(Given entries begins)
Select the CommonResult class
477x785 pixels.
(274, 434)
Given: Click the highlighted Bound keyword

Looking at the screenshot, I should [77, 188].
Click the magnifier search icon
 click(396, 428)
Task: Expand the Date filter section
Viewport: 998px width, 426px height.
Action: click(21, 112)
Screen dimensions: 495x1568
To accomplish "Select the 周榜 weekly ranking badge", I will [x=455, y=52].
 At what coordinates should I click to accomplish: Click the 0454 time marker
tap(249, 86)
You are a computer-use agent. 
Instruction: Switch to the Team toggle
(Given entries ends)
(Given entries begins)
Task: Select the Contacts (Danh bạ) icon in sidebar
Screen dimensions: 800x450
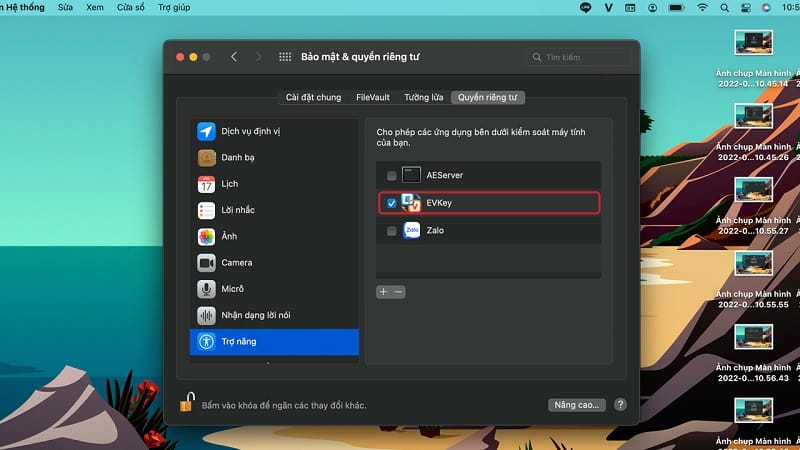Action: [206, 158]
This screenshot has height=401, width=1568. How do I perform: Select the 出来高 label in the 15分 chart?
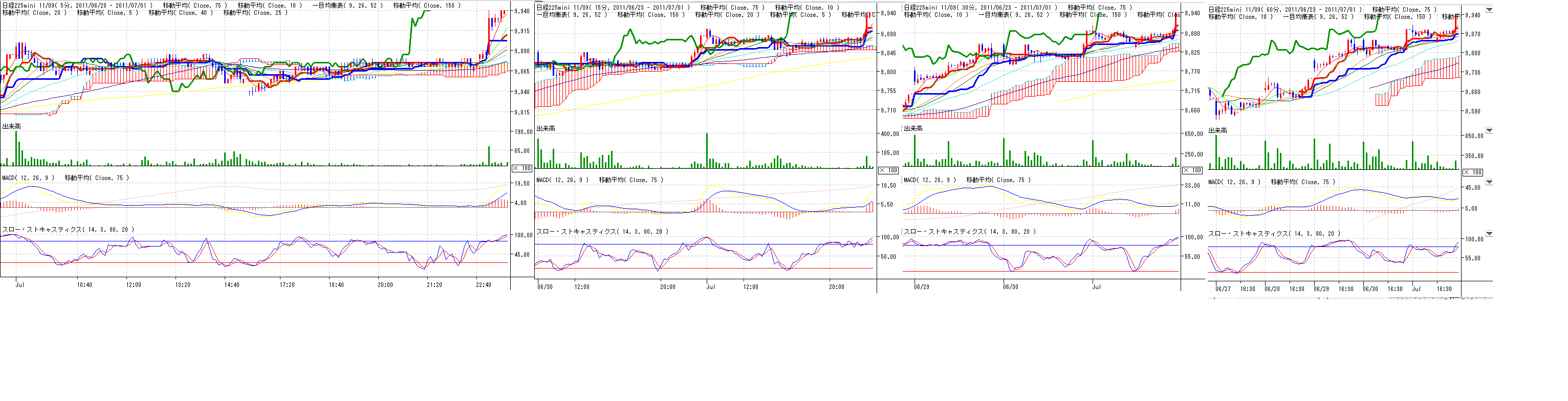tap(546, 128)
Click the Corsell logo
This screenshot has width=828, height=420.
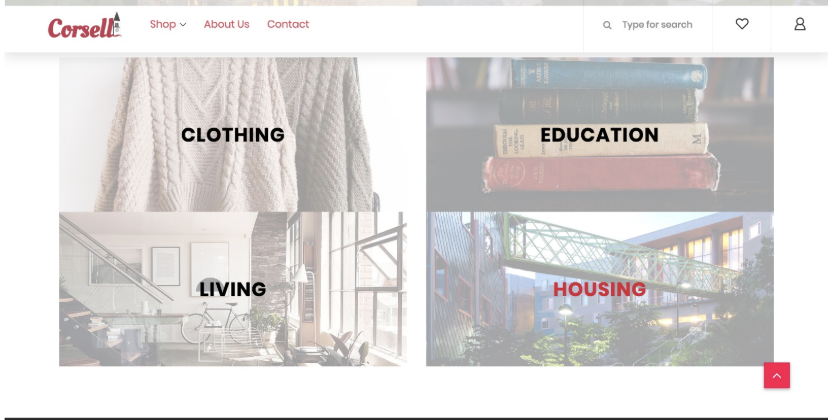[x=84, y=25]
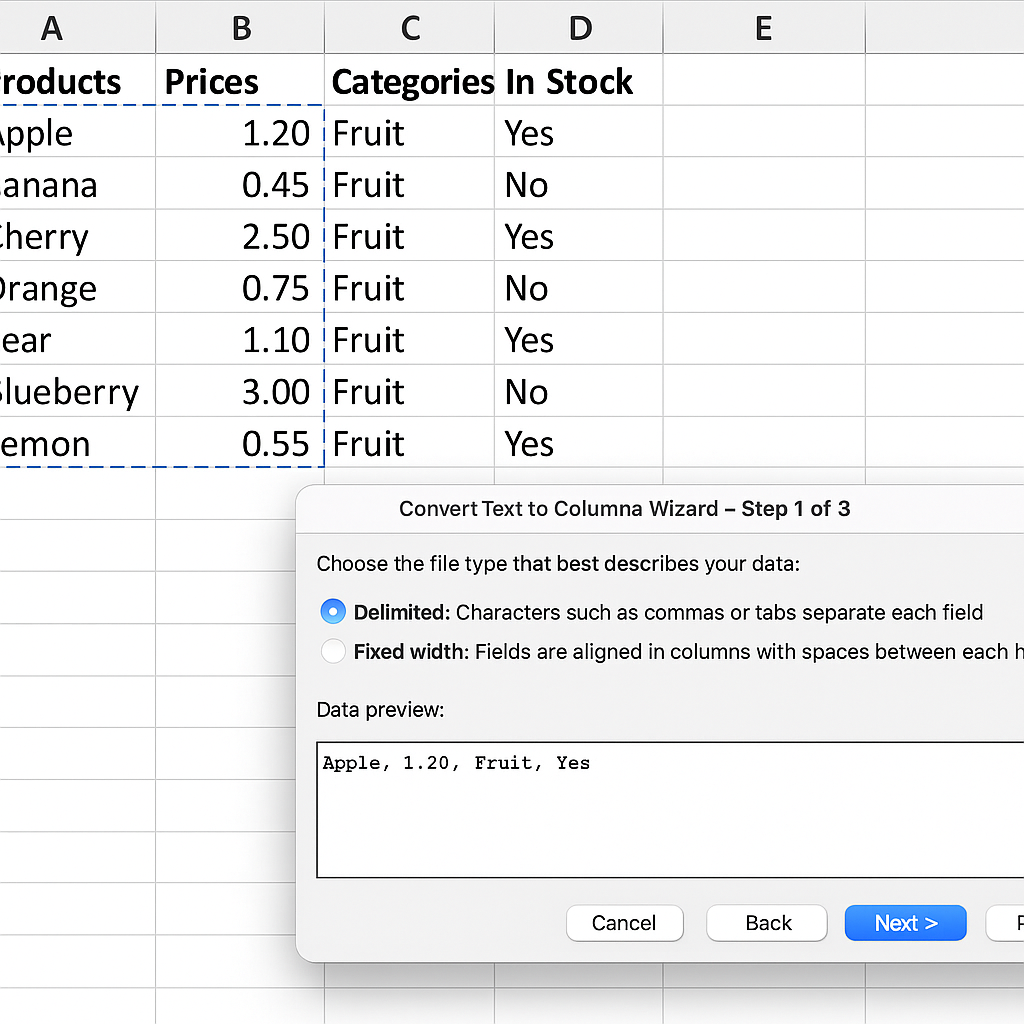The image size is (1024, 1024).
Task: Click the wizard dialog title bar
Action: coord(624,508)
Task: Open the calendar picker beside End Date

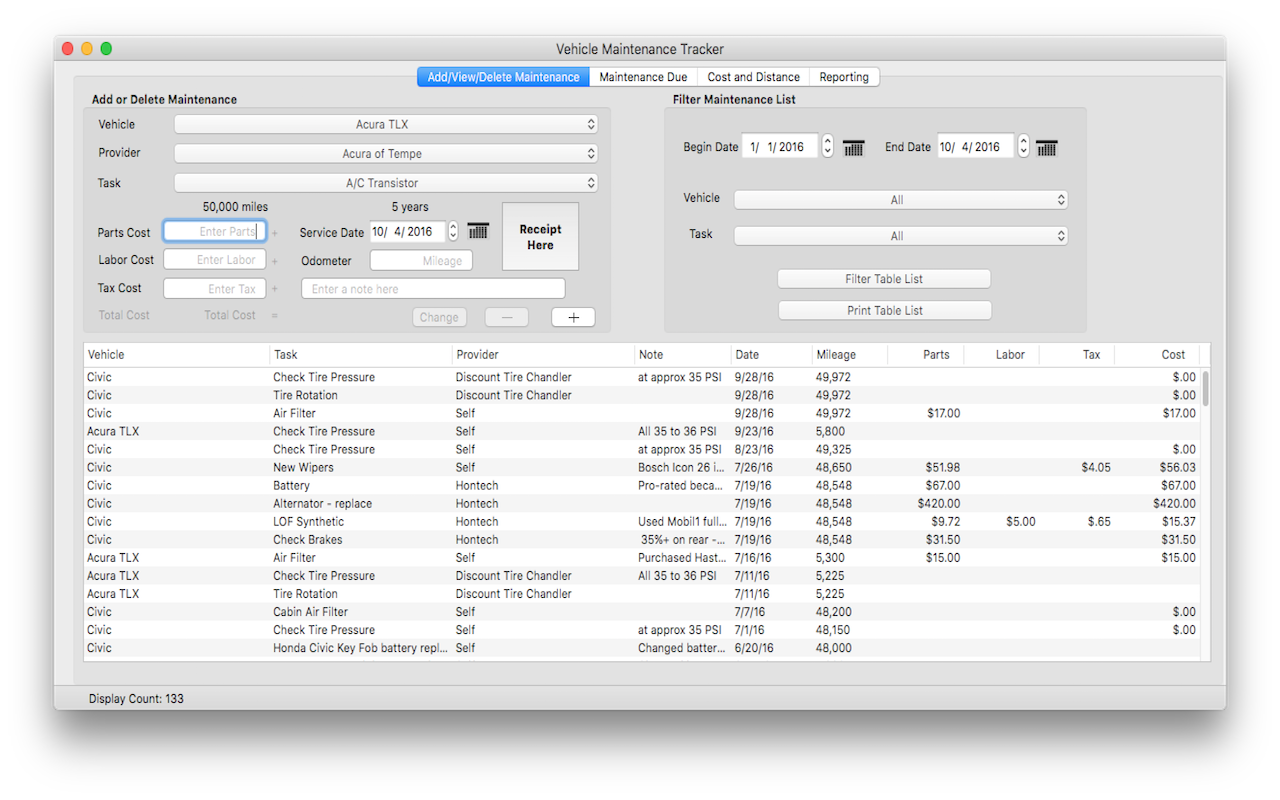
(Given entries ends)
(Given entries begins)
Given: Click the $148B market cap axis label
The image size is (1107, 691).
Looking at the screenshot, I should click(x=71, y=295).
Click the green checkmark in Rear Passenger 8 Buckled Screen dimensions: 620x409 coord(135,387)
(Given entries ends)
Exercise description. Look above for the line with "This screenshot has height=401, width=1568."; quote it and every line after it, stopping after the line with "Task: Open the", exactly, with nothing added and without pictures.

Response to this exercise.
This screenshot has height=401, width=1568. How do I perform: Select the 出来高 label in the 15分 chart?
tap(546, 128)
Click the Corsell logo
This screenshot has width=828, height=420.
[x=84, y=25]
The image size is (1024, 1024).
Task: Click the wizard dialog title bar
Action: coord(624,508)
Task: Open the calendar picker beside End Date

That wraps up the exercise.